Is being offensive an offence?

Feb 27, 2021 by

by Tom Slater, spiked:

In 21st-century Britain, thoughtpolicing is a very real and terrifying thing.

Not for the first time of late, the British constabulary seem to be making up the law as they go along.

Their apparent failure to understand our labyrinthine lockdown laws has led to police officers fining two women for going on a perfectly legal walk, carrying out checks at retail parks for allegedly illicit Easter eggs, and scrambling drones over the Peak District to film miscreants taking their exercise in the open air.

[…]  But the issue is also the law. Our hate-speech and hate-crime laws are now so expansive that one could almost forgive these coppers their confusion. For instance, ‘being offensive’ may not be a crime as yet, but being ‘grossly offensive’ online can be, under Section 127 of the Communications Act. Under this law, Scottish YouTuber ‘Count Dankula’ was fined £800 for a comedy skit in which he taught his pug to do a Nazi salute; a teenage girl was given a curfew and an ankle tag for quoting ‘grossly offensive’ rap lyrics on Instagram; two teenage boys were arrested for re-enacting the death of George Floyd on Snapchat; and more recently a Twitter troll was arrested for tweeting something nasty about the death of Captain Tom Moore. All were essentially victimless crimes, and these are just the tip of the iceberg.

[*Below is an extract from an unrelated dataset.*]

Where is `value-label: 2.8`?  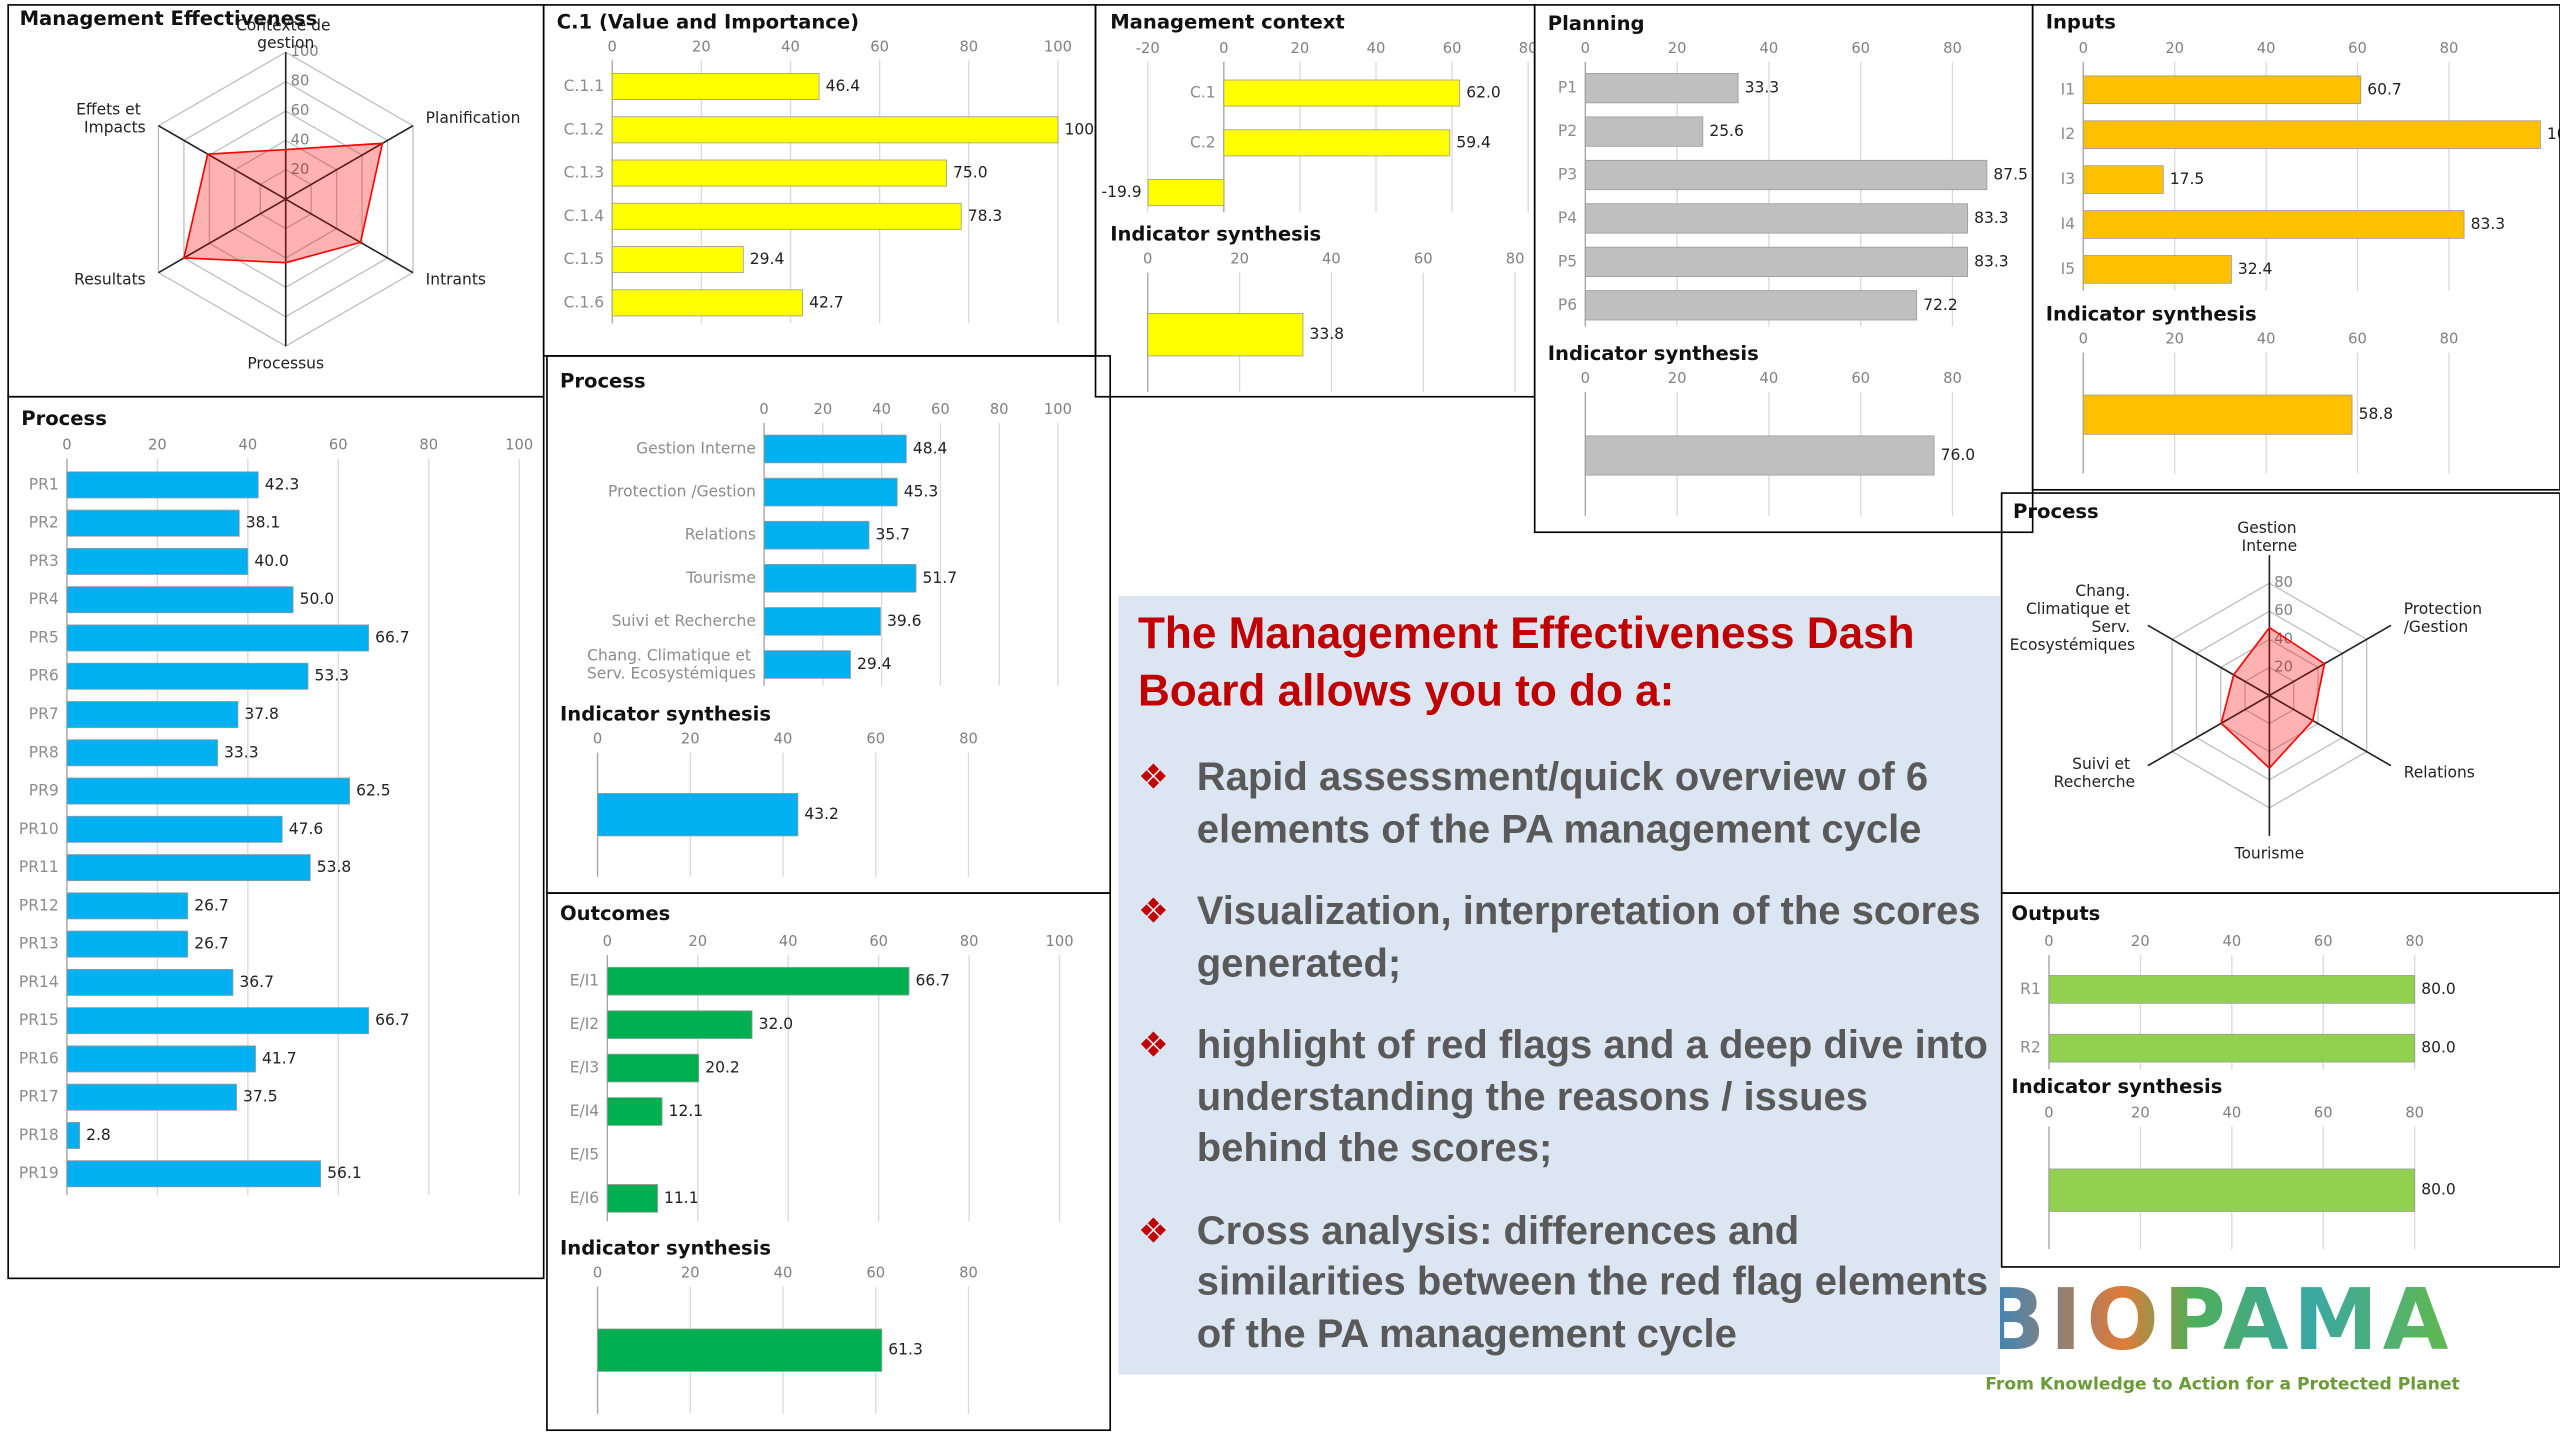 value-label: 2.8 is located at coordinates (98, 1135).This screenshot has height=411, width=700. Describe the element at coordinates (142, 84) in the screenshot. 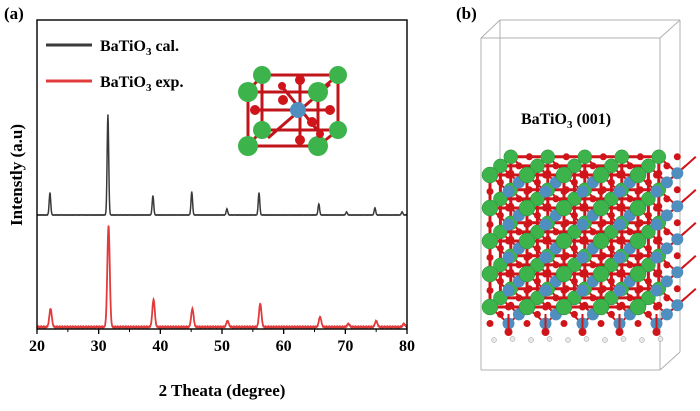

I see `legend-label-exp: BaTiO3 exp.` at that location.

Then there is the Orwellian phenomena of ‘non-crime hate incidents’. This is where, in the words of the College of Policing, a ‘criminal offence has not taken place, but the victim or any other person perceives that the incident was motivated wholly or partially by hostility’. These are automatically recorded, with no need for any proof or further investigation, and can show up on an advanced background check of the alleged ‘perpetrator’. Harry Miller, a businessman and former policeman, took the cops to court over this when he was investigated by police for retweeting a trans-sceptical limerick. Officers visited his workplace and one called him at home, saying ‘we need to check your thinking’.